_FRAGMENTO DEL TEXTO:_

○ ○ ○ ○ ○ ○ ○

A veces, sin embargo, decimos que el tiempo se remansa. ¿Dónde? No en nosotros. No en la vida compañera. ¿Hay huecos en el alma para el embalse? Toda la angustia existencia radica en la impotencia nuestra para remar nuestra barca al ritmo y velocidad del río. La vida, si, es compañera, a veces malmaridada, del espíritu; el tiempo, no. Nada más somos sus arrendatarios, siempre en peligro de ser despedidos.
¿Dónde se remansa el tiempo? En las cosas que, por no ser vida, nos sobreviven. (Gran privilegio es la vida. Entonces hay que pagar ese privilegio nada menos que con la ofrenda del cuerpo: con el cadáver.) En las cosas el tiempo se queda al pasar, tal como el agua del río en las escotaduras de las márgenes. Y eso es la Historia; paradoja del tiempo que deja su sombra después de haber huido: monumento en la piedra y testimonio en el libro.
Todo esto se piensa espontáneamente cuando se visita una vieja ciudad con cuño del pasado en su efigie. ¿De verdad nos sobran en España ciudades monumentales y, en cambio, nos faltan ciudades «limpias de excesivo pretérito para edificar el progreso»? Falta por saber cómo se edifica el progreso. Por lo menos habrá que incorporar a sus triunfalismos un poco de humildad. Uno, más bien, ve un ambidextrismo en ciudades como Toledo; en ciudades bifrontes con apertura al pretérito y al futuro, con perspectivas de ensanche tanto hacia la añoranza como hacia la esperanza. Creer que el progreso es una recta ineluctable se opone incluso a la misma mecánica. No hay rectas ineluctables sino en la imaginación. Creer que el progreso tiene una faz asentada sobre un cuello sin músculos, es decir, una faz que no puede mirar sino al frente es otra ingenuidad. Ciudades como Toledo pueden adolecer de vista cansada. Pero ello sería siempre menos grave que la miopía, menos enfermedad que el no poder ver más allá de las propias narices.

○ ○ ○ ○ ○ ○ ○

_Entradas guardadas:_
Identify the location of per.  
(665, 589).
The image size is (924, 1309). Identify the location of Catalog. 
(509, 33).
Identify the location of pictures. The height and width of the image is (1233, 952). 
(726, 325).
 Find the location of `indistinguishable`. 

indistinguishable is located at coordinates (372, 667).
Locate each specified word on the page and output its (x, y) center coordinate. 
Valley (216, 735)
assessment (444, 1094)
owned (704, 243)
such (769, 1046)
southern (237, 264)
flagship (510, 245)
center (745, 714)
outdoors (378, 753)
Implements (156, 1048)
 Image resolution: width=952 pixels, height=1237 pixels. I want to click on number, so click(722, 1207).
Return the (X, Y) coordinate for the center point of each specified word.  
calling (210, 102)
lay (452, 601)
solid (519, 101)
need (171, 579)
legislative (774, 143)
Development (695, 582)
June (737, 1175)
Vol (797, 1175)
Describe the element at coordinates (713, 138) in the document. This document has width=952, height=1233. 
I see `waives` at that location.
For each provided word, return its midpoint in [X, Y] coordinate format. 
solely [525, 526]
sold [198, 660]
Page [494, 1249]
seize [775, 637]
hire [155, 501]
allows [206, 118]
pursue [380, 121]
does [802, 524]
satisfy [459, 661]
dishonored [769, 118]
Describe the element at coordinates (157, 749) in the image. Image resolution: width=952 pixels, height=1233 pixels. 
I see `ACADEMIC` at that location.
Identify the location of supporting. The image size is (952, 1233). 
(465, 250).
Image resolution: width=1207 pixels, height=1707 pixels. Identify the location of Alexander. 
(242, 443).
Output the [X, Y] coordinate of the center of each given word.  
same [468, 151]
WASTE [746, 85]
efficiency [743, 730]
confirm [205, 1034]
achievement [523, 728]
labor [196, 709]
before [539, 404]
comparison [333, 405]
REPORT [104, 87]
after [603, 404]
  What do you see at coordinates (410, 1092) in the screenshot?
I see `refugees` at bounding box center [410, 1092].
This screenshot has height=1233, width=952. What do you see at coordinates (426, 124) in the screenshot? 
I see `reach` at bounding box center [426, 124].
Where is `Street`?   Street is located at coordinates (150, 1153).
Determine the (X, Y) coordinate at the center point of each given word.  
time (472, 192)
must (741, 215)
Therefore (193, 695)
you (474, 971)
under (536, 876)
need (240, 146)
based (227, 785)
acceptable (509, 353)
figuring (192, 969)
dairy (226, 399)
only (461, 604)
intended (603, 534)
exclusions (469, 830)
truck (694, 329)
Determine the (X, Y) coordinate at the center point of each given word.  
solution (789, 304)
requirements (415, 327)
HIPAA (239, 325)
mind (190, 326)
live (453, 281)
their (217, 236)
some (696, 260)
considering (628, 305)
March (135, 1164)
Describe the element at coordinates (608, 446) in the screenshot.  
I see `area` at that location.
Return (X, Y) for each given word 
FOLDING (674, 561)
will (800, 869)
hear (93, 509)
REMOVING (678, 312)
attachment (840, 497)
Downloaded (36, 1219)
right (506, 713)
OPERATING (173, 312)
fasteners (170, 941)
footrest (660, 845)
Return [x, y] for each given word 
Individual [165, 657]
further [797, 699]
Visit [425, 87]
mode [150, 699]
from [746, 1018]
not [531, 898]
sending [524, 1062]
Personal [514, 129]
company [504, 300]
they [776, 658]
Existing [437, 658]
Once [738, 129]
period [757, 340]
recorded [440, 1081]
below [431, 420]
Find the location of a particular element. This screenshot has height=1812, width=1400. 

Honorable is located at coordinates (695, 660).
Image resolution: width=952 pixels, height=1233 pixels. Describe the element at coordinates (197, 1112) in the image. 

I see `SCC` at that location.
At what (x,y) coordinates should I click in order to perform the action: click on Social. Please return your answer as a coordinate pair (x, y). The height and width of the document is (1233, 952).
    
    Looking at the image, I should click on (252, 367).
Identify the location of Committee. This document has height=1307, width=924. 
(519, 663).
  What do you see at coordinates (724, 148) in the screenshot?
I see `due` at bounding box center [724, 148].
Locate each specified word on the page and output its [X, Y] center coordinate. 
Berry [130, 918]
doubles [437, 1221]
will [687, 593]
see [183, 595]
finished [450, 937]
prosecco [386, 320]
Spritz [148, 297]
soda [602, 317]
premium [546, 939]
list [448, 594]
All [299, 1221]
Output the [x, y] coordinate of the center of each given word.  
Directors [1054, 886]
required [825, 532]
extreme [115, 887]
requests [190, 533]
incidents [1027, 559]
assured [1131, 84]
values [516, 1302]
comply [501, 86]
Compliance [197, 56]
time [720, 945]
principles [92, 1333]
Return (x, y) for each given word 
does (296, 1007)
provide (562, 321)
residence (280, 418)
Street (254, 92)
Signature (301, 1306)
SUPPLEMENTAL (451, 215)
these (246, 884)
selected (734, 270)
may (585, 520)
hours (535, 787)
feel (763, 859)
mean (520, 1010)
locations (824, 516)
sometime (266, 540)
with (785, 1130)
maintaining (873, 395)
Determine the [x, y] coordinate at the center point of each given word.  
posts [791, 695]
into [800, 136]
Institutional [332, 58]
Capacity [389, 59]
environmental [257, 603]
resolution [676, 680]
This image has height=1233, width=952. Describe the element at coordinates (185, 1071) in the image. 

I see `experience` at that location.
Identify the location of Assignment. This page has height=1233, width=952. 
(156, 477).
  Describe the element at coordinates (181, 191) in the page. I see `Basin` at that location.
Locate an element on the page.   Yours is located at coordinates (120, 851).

○ ○ ○ ○ ○ ○ ○

_CONSIGNA:_ Resume en dos oraciones el texto sobre el tiempo y las ciudades antiguas.

_SOLUCIÓN:_ El tiempo no se remansa en nosotros ni en la vida, sino en las cosas que nos sobreviven, y eso es la Historia: monumento en la piedra y testimonio en el libro. Ciudades como Toledo, abiertas al pretérito y al futuro, muestran que el progreso no es una recta ineluctable, y su posible vista cansada sería menos grave que la miopía.